Several weeks ago I thought I had a sudden windfall of $30,000.
After scratching about half of the corresponding coordinates on Oregon Lottery’s “Game of Riches,” it appeared I won the top prize. I scrambled downstairs to show my husband the card.
In the 15-20 minutes that I had thought I won, several things came to mind. First, I was ecstatic. I play sporadically, collecting winning cards and cashing them in for additional cards. They might sit on a nightstand for a week or more until I get around to scratching them.
I was thinking I wished I had scratched this particular card sooner, as we could have gone to the lottery office during our recent trip to Coos Bay. I looked at the calendar and told John I would need to take some Friday off from work so we could go to Salem to collect the winnings.
Pondering aloud about what I might buy, John interrupted to suggest I could use part of the winnings to take my cousins with me on a 60th birthday trip next February. This brought tears to my eyes — what a sweet thing for my husband to think of. Not only is he aware that Laura, Lynda and I have been talking about taking a trip together sometime, John knows how I like to do something special for monumental birthdays.

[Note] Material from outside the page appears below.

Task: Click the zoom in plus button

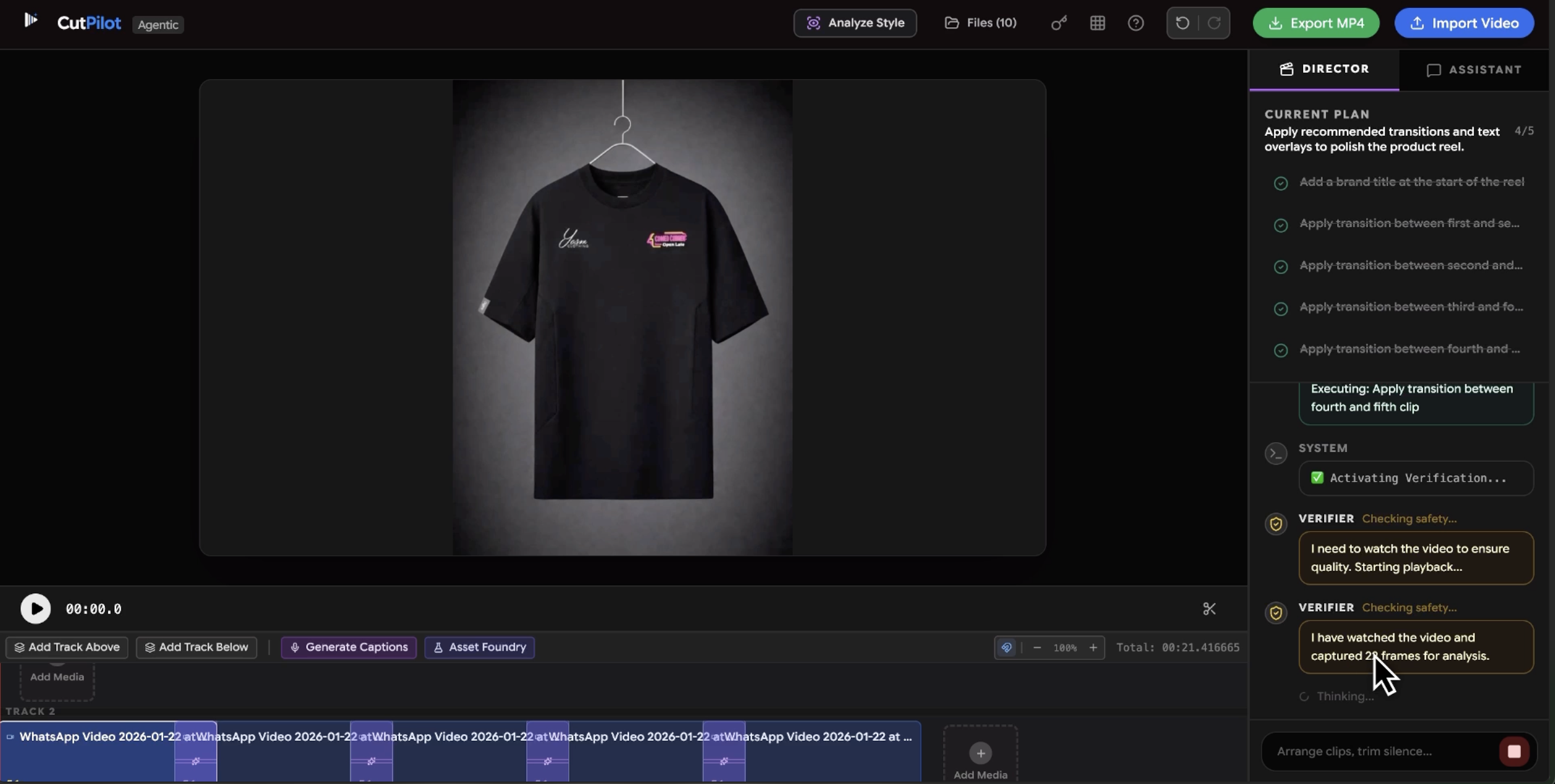Action: [x=1093, y=648]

John wasn’t getting worked up with excitement like I was. Always the practical one, he said he’d believe it when he saw the money.
Then I thought, I have to sign the back of the card. Before doing so, I decided to double-check the scratched coordinates.
It was then that the disappointing reality slapped me in the face. I had inadvertently scratched F-8 instead of E-8. The worst part about my error is it appeared I won the top prize. If it had only been $10 or $20 I wouldn’t have been so bummed out.
And when I finally forced myself to finish playing the card, adding insult to injury, I didn’t win a thing. Not even the minimum $3. Zero. Nada. Nothing.
Later, John came upstairs to find me on the daybed looking at the card. “Staring at it isn’t going to change it,” he said.
I had to break the news to my cousins that we aren’t going to Hawaii or some exotic place. Initially, they were a bit confused because they didn’t even know I had been planning it in my head.
The $17 I currently have in winning tickets won’t even fill my gas tank for a road trip. Maybe, if I keep my fingers crossed, a future scratch ticket will be a big winner — or someone decides to send me a check or start a GoFundMe campaign. Meanwhile, I’m still dreaming about a 60th birthday in paradise.